The Byzantine Generals Problem is a problem that describes how decentralized parties can cooperate despite the difficulty of achieving consensus without a central party.

How can you trust information from a network in which you cannot verify the identity of other members?

Let me visualize it for you.

Think of a bunch of Byzantine military commanders positioned in several different areas. They must communicate over great distances. Let’s say all of them agreed to attack the enemy — or did they?

How can all of the commanders be sure that none of them are spies, or decided not to attack suddenly?

The challenge is similar to that of a distributed ledger: how can each participating node guarantee that no fake transactions are being inserted into the ledger?
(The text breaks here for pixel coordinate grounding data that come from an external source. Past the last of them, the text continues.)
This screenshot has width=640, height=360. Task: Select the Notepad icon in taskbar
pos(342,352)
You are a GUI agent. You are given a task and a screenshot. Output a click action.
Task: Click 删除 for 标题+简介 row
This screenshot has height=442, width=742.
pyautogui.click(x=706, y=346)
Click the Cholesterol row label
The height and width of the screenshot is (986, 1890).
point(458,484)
In order for a transaction to be processed and added to the blockchain, the user or computers participating in the network must verify the transaction and solve a difficult math problem requiring both computational power and time. These problems are known as “Proof-of-Work” problems.

The transaction is approved to join the blockchain database if each node approves by consensus. If a transaction is a broadcast that is invalid, it will be disregarded.

Bitcoin managed to solve the Byzantine Generals Problem by using a Proof-of-Work mechanism. To add information to the blockchain, a member of the network must prove that they invested some computational effort in creating new blocks.

The Bitcoin network is incorruptible because the rules governing it are publicly available for all to see. There can be no dispute or manipulation of the information on the Bitcoin network since the rules are objective.

Each node validates whether blocks are valid according to the Proof-of-Work criterion. No node on the network will blindly accept new information from another node. Each node checks to see whether the information broadcasted is valid and disregards it if it’s not.

The Double Spend Problem — If all nodes in the Bitcoin network could agree on which transactions happened when and in what sequence, they could verify bitcoin ownership and create a functioning, permissionless monetary system without the need for centralized control.

Not all distributed ledgers are blockchains & vice versa. Despite this, Bitcoin’s ledger is the foundation for most cryptos today.